How to do find differences between 2 XML Files?


 
Thread Tools Search this Thread
Top Forums Shell Programming and Scripting How to do find differences between 2 XML Files?
# 1  
Old 09-08-2014
How to do find differences between 2 XML Files?

Hello All,

Requirement is to compare 2 XML files and see if there are any differences but from some of the providers We are receiving UTF-16 formatted XML file with no end of line as shown below.

Excerpt of data file:
Code:
ÿþ<^@?^@x^@m^@l^@ ^@v^@e^@r^@s^@i^@o^@n^@=^@"^@1^@.^@0^@"^@ ^@e^@n^@c^@o^@d^@i^@n^@g^@=^@"^@U^@T^@F^@-^@1^@6^@"^@ ^@?^@>^@<^@P^@r^@o^@v^@i^@d^@e^@r^@ ^@x^^@l^@n^@s^@=^@"^@h^@t^@t^@p^@:^@/^@/^@w^@w^@w^@.^@f^@c^@a^@.^@g^@o^@v^@/^@F^@C^@S^@L^@o^@a^@n^@s^@"^@ ^@x^@m^@l^@n^@s^@:^@x^@s^@i^@=^@"^@h^@t^@t^@p^@:^@/^@/^@w^@w^@w^@.^@w^@3^@.^@o^@r^@g^@/^@2^@0^@0^@1^@/^@X^@M^@L^@S^@c^@h^@e^@m^@a^@-^@i^@n^@s^@t^@a^@n^@c^@e^@"^@

2014-03-31_17_V2.5.XML [readonly][noeol][converted] 2L, 18676154C


I used iconv command to convert this file to UTF-8 formatted file.
Now i can see the data in the XML file visible to human eyes but everything is coming out as a single line.

Code:
wc -l 2014-03-31_17_V2.5.XML.utf8
	1 2014-03-31_17_V2.5.XML.utf8

How could i put of end of lines after each XML tag?

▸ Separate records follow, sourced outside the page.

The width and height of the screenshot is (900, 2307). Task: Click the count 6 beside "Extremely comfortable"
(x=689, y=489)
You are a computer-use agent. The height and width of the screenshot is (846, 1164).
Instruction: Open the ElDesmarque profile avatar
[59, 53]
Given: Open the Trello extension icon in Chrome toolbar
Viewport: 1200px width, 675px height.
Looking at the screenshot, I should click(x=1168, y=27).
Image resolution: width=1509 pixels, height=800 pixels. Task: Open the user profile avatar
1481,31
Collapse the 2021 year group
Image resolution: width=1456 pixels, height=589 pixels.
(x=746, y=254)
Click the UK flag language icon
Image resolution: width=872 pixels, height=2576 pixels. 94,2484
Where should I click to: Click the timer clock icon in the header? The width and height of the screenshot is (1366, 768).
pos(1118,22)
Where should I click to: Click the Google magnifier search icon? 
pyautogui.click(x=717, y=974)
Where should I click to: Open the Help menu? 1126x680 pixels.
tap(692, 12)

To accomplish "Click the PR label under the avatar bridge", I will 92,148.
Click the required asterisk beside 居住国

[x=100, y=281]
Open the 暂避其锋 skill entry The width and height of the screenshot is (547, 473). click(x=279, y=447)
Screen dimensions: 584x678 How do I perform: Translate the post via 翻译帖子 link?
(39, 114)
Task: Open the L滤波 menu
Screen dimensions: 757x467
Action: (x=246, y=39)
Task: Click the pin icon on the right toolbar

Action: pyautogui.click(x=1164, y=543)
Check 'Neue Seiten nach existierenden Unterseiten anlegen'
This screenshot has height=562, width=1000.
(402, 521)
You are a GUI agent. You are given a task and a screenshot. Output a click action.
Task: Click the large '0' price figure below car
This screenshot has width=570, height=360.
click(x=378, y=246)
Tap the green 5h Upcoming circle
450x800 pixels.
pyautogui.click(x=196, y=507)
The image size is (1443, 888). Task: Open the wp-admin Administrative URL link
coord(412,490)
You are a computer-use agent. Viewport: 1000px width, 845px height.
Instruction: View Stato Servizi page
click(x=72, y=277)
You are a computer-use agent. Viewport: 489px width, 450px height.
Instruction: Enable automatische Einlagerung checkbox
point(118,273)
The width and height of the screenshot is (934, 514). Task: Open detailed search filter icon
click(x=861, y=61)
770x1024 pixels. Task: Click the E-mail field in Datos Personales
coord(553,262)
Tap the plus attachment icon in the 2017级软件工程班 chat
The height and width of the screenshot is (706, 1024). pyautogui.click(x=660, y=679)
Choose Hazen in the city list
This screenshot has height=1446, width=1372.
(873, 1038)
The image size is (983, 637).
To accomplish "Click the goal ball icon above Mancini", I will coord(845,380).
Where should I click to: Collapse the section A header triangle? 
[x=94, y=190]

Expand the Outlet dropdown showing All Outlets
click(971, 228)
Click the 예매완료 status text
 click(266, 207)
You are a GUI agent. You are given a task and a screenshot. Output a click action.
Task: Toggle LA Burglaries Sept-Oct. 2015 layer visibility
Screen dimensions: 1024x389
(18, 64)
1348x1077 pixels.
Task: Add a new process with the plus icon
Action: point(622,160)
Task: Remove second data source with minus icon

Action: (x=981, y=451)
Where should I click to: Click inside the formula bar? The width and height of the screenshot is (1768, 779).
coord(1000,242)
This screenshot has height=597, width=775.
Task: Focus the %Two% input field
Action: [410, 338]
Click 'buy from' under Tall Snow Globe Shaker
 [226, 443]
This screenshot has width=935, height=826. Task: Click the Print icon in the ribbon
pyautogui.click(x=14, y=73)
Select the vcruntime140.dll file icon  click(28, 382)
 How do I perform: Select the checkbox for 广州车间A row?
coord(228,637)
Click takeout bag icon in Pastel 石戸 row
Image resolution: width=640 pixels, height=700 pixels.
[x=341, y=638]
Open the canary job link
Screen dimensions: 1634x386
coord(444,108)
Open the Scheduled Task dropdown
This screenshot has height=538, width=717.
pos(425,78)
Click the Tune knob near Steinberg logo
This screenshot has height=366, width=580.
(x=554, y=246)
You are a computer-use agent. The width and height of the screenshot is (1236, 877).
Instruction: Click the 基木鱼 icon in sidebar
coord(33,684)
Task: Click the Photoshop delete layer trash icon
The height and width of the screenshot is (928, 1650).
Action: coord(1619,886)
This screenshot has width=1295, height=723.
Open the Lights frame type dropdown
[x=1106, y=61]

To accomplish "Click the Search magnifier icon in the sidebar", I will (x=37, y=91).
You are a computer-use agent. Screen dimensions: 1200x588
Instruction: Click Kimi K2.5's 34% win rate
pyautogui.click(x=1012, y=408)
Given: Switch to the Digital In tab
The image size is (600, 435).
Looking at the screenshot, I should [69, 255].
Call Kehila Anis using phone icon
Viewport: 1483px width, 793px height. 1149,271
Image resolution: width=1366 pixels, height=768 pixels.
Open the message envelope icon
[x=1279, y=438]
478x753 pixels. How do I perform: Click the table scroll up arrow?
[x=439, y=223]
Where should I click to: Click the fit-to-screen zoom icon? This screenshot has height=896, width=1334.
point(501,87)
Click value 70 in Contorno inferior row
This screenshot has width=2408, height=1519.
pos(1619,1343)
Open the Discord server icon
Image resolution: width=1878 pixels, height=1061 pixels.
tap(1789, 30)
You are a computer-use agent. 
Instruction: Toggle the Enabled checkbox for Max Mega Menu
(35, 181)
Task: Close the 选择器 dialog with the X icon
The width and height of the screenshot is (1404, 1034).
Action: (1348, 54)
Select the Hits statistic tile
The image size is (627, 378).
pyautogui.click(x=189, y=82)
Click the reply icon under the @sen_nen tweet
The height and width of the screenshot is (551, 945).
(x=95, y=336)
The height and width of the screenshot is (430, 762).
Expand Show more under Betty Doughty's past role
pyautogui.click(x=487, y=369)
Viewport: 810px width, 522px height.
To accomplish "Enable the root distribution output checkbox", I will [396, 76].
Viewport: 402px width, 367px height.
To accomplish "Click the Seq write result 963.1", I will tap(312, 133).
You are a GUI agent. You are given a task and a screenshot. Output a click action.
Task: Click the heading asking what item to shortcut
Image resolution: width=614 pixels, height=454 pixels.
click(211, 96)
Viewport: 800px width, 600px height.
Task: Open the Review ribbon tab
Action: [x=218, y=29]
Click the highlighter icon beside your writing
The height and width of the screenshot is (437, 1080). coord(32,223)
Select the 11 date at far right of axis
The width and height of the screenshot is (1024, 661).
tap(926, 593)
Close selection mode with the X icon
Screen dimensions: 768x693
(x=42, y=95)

once i align the XML tags in my data file with end of line characters, then i want to do DIFF between two XML files to find the differences. please help.


Thank you.
# 2  
Old 09-08-2014
If you can live with a newline added after every tag, here is a simple way to do it:
Code:
awk '
BEGIN {	RS = ">"
	ORS = ">\n"
}
{	$1 = $1
	print
}' file.xml

This will add a newline after each greater than sign (which will also add the missing newline to the end of your file).

Change awk to /usr/xpg4/bin/awk if you're using a Solaris/SunOS system.
# 3  
Old 09-08-2014
Quote:
Originally Posted by Don Cragun
If you can live with a newline added after every tag, here is a simple way to do it:
Code:
awk '
BEGIN {	RS = ">"
	ORS = ">\n"
}
{	$1 = $1
	print
}' file.xml

This will add a newline after each greater than sign (which will also add the missing newline to the end of your file).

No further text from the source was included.